Split long lines of dependencies using \.

Debugging

Echo recipe without execution

make <target> --just-print

will echo the commands without executing them. This is particularly useful for making sure variables have the expected values.

Ant

Apache Ant is a build tool that can be used in place of make but is geared towards use with Java projects.
- There is a StackOverflow answer demonstrating how to convert a makefile to an Ant XML.

Snakemake

The Snakemake developers strongly recommend the use of Conda. I have some notes on how to use Conda. Conda can be a bit heavy though, venv is a lighter weight solution and is part of the standard library.

snakemake -pn (the n is for a dry run). This is a good way to do snakemake -n --printshellcmds, and then when you are happy with it, you can remote the n to get a live run.
snakemake --keep-going will keep going if some fail.

Example: Visualization

You can generate a DAG of either the rules or the files (with --dag) in a snakefile.

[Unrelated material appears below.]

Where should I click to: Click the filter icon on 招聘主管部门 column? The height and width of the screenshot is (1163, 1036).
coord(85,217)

The rules provide a higher level overview of the pipline.

snakemake --rulegraph | dot -Tpng > foobar.png

Example: Hello Snakemake!

Create a directory for the project and touch a Snakefile.

mkdir snakemake_example
cd snakemake_example
touch Snakefile

In the Snakefile, specify the task, which is just to echo "Hello, Snakemake!" to a text file.

# Snakefile
rule hello_world:
    params:
        greeting="Hello"
    output:
        "hello.txt"
    shell:
        "echo '{params.greeting}, Snakemake!' > {output}"

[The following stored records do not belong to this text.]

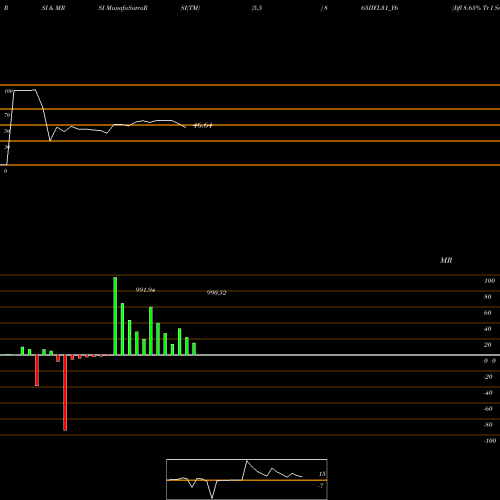
Task: Click the SI & MR header text
Action: pyautogui.click(x=53, y=8)
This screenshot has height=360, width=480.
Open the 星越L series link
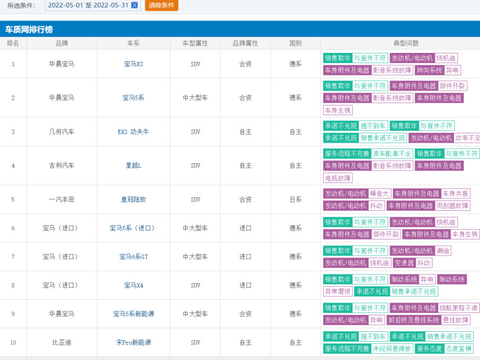tap(133, 165)
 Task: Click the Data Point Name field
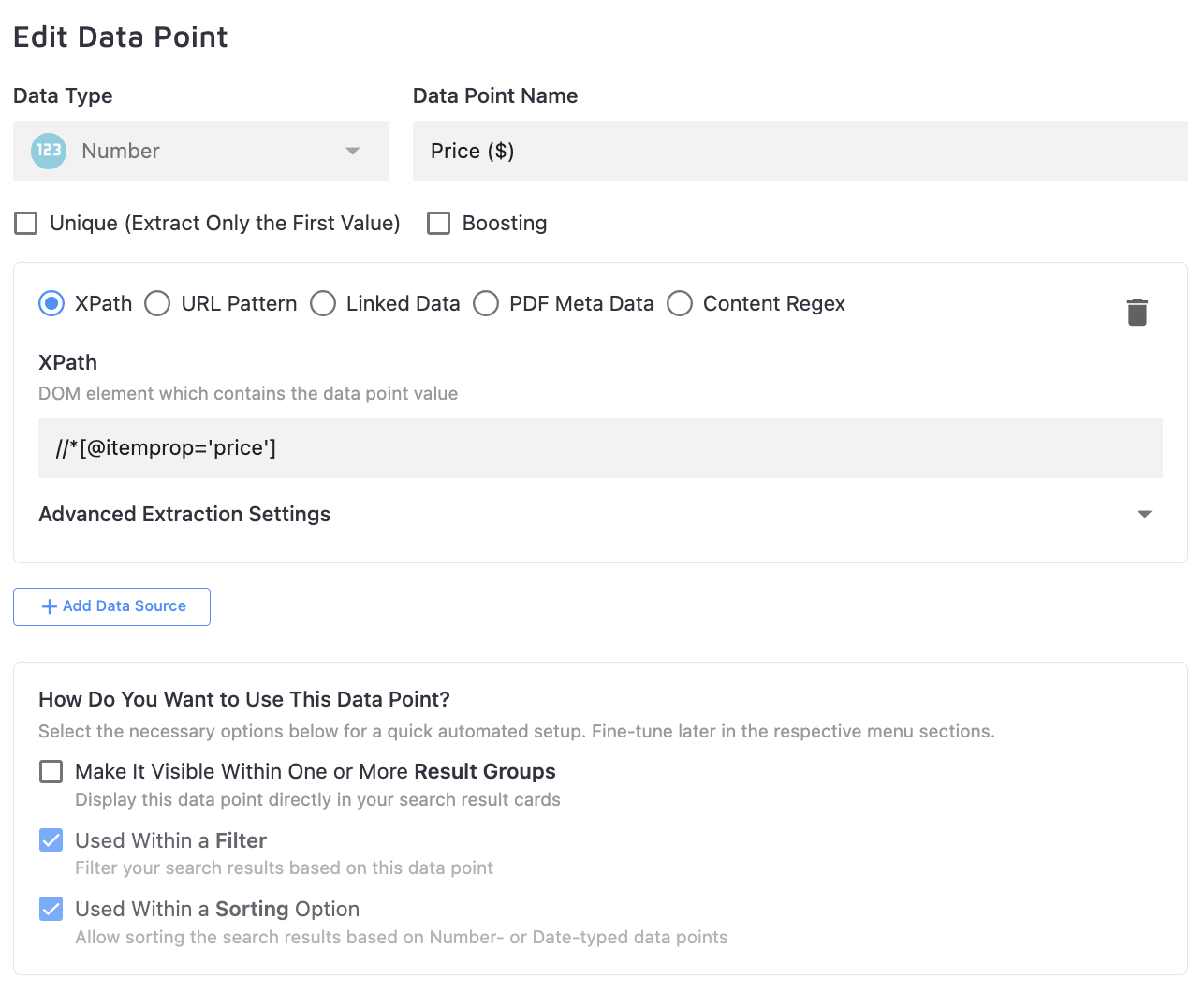coord(800,151)

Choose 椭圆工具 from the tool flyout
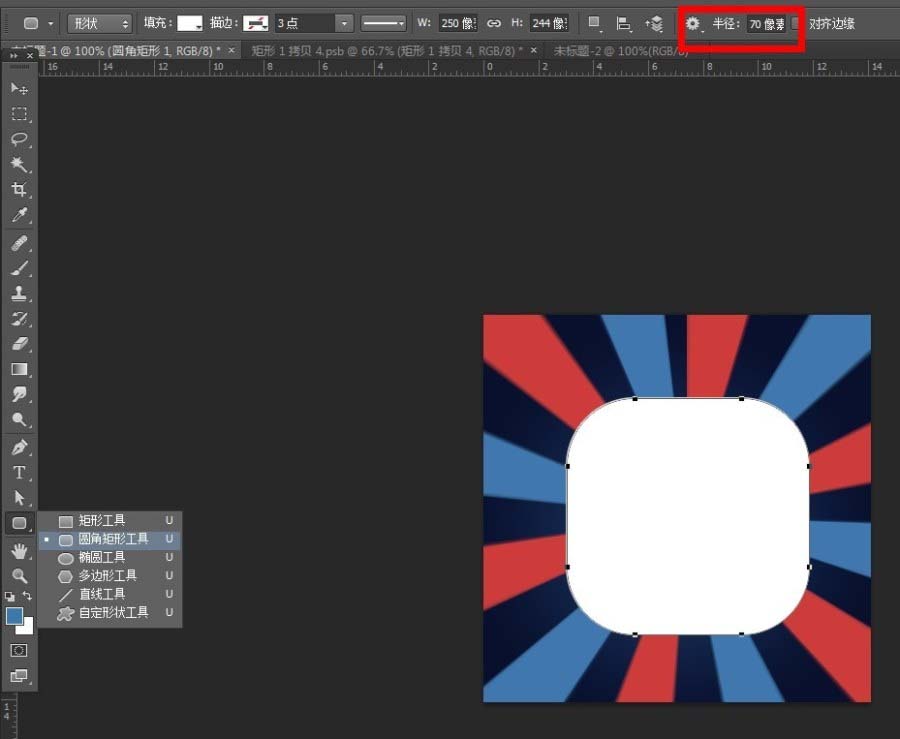point(100,557)
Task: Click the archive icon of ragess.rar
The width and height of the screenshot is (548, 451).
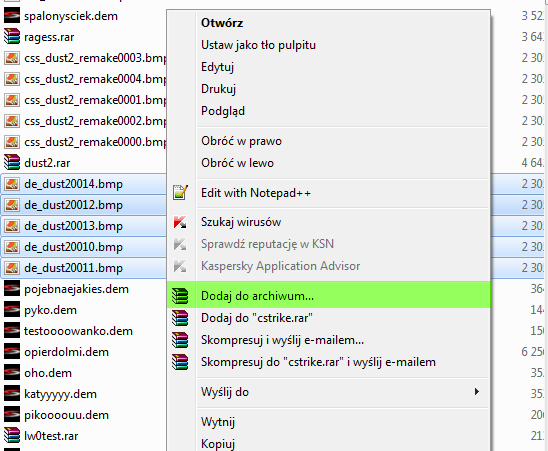Action: coord(12,36)
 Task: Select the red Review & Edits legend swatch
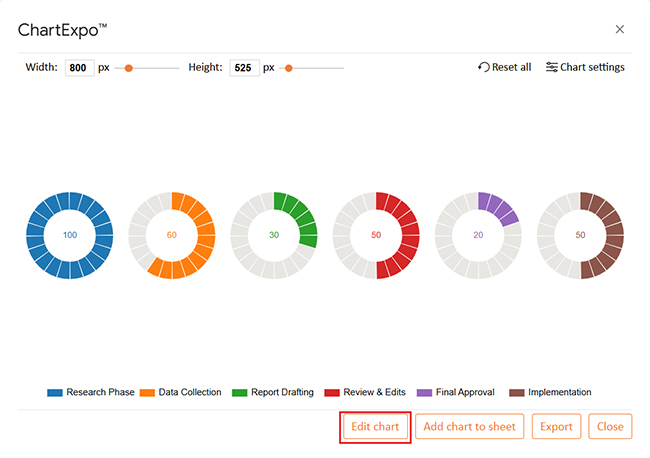(x=332, y=393)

Run the workflow on a single core and print out the results to check it worked.

snakemake --cores 1
cat hello.txt

Note that you can abbreviate --cores <n> to -c<n>, e.g. -c5 to run on five cores, and if you need to specify the name of the snakefile to use there is --snakefile.

Example: input/output aliases

You can give files aliases but these need to come at the end of the list of files.

rule run_stan_model:
    input:
        CONFIGURATION_YAML,
        "stan-renewal-model.stan",
        script = "src/stan-renewal-runner.R"
    output:
        posterior_csv,
        stan_data,
    shell:
        "Rscript {input.script}"

Example: Linting code

Python

Make sure that you have black installed, then add the following rule to your snakemake file.

rule lint_code:
    shell:
        "black src"

Note that this assumes your source code is in src/.

Example: Minimal simulation study

The output of this is a histogram in a PNG.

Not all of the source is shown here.